_What you should do:_ What follows is a set of records. Retype them exactly, leaving out the pictures.

_Supplied information:_
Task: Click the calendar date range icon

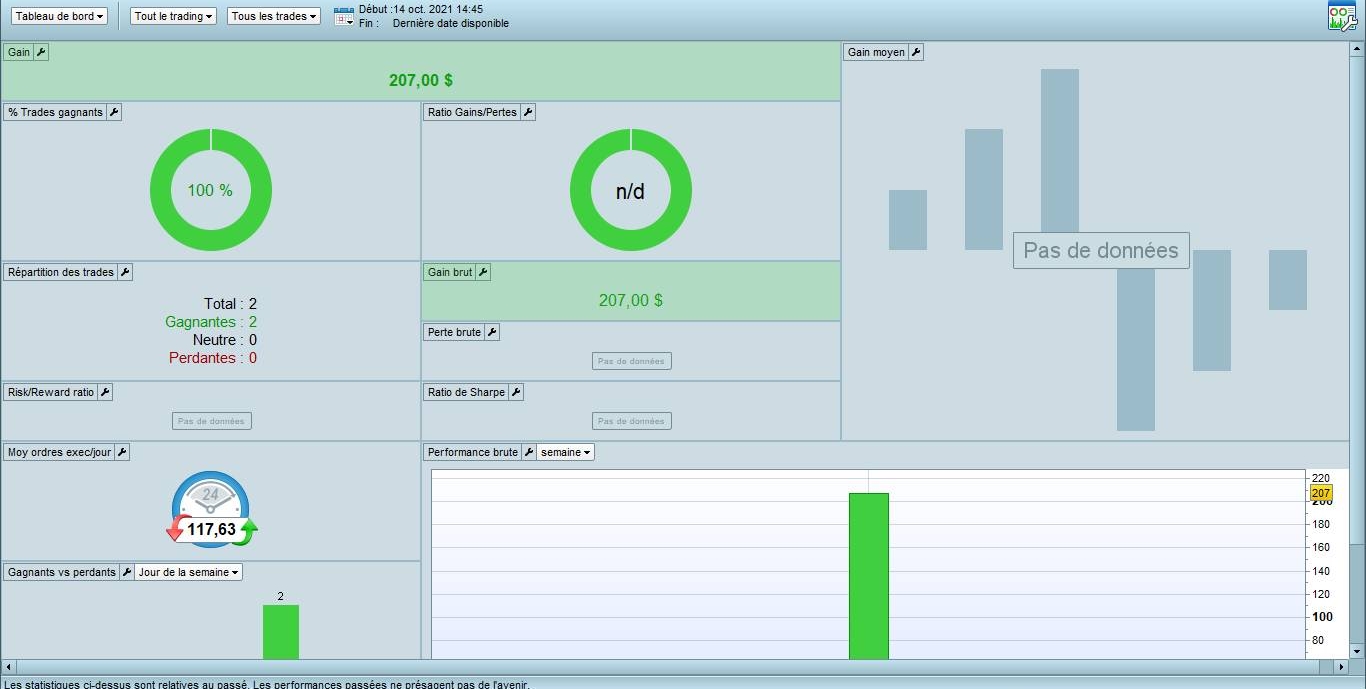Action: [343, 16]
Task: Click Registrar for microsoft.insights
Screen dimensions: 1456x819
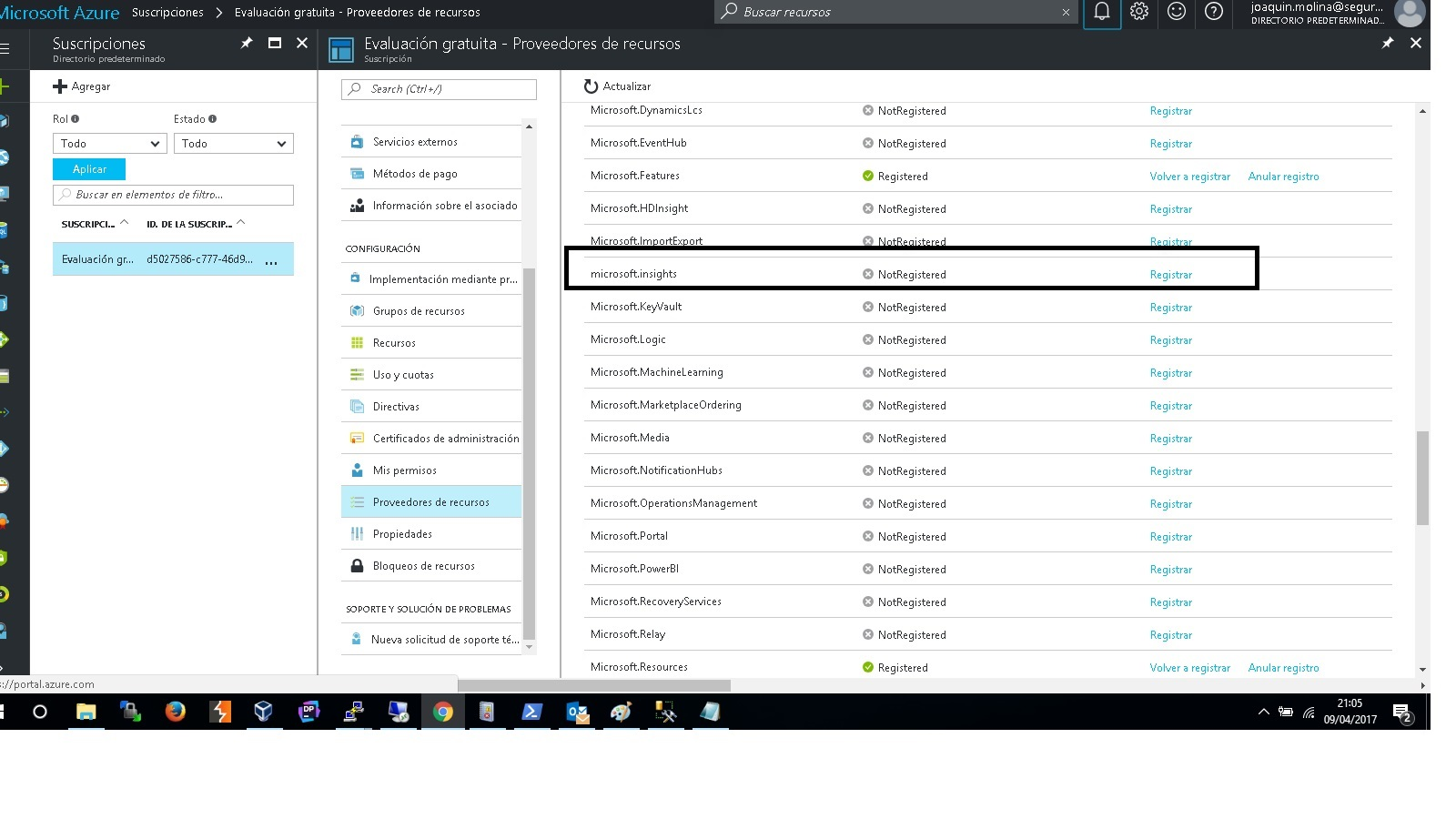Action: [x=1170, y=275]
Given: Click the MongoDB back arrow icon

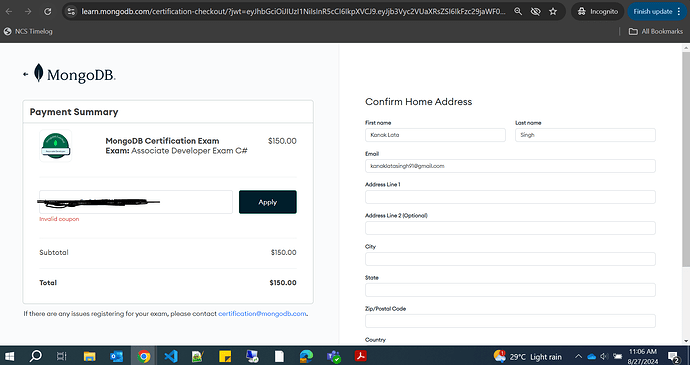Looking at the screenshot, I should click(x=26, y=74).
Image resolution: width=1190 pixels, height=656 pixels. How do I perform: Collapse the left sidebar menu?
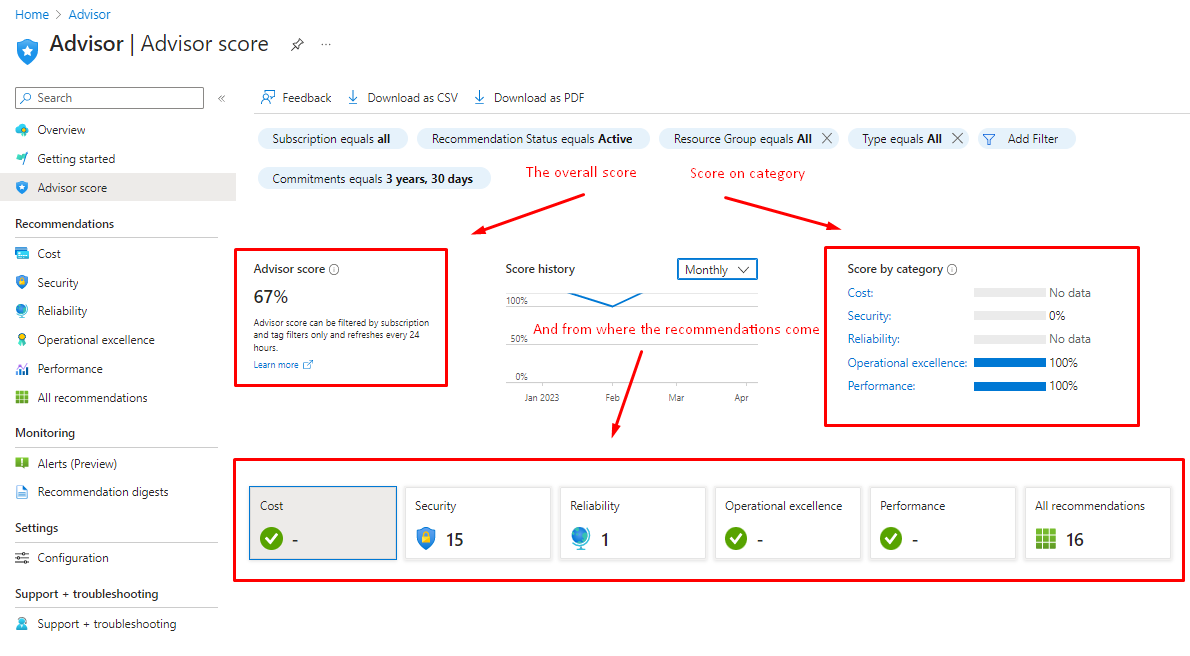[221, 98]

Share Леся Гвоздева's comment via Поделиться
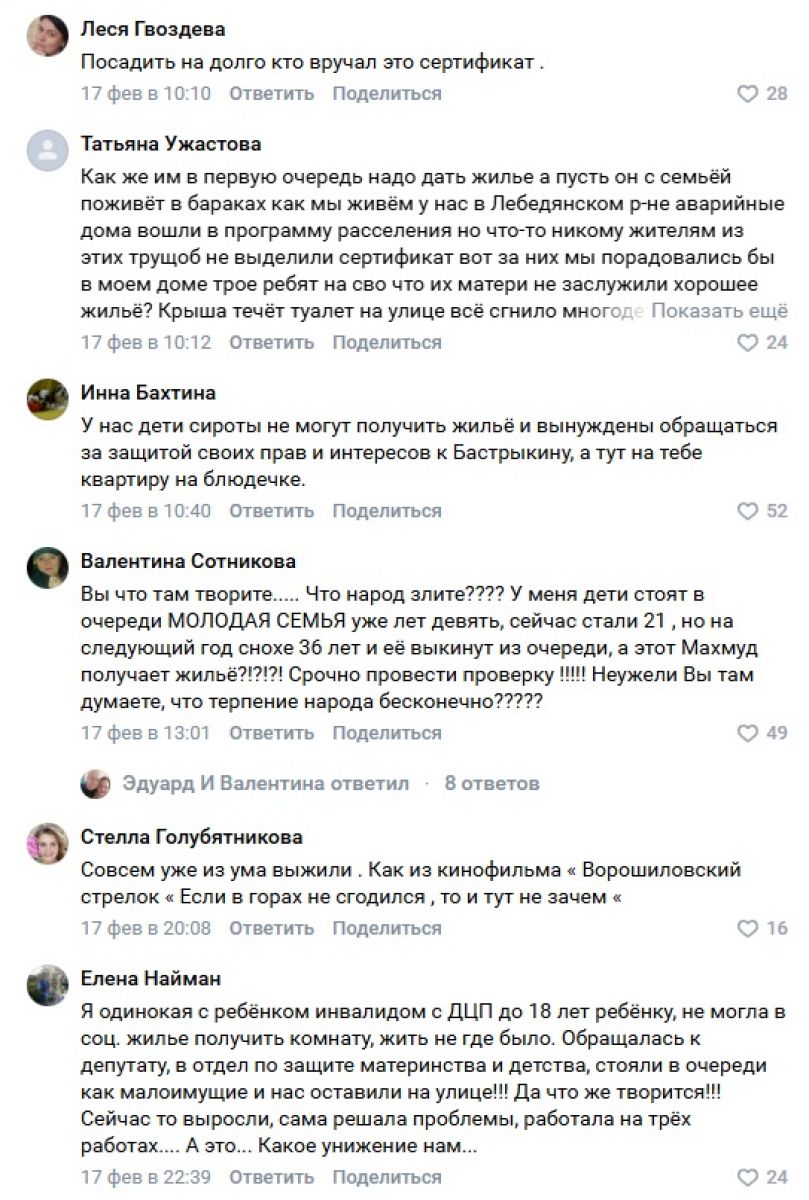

_Answer for this exercise:_
Task: Click the calendar date range icon

Action: [343, 16]
Task: Click Registrar for microsoft.insights
Screen dimensions: 1456x819
Action: [x=1170, y=275]
Given: Click the MongoDB back arrow icon

Looking at the screenshot, I should click(x=26, y=74).
Image resolution: width=1190 pixels, height=656 pixels. How do I perform: Collapse the left sidebar menu?
[221, 98]

Share Леся Гвоздева's comment via Поделиться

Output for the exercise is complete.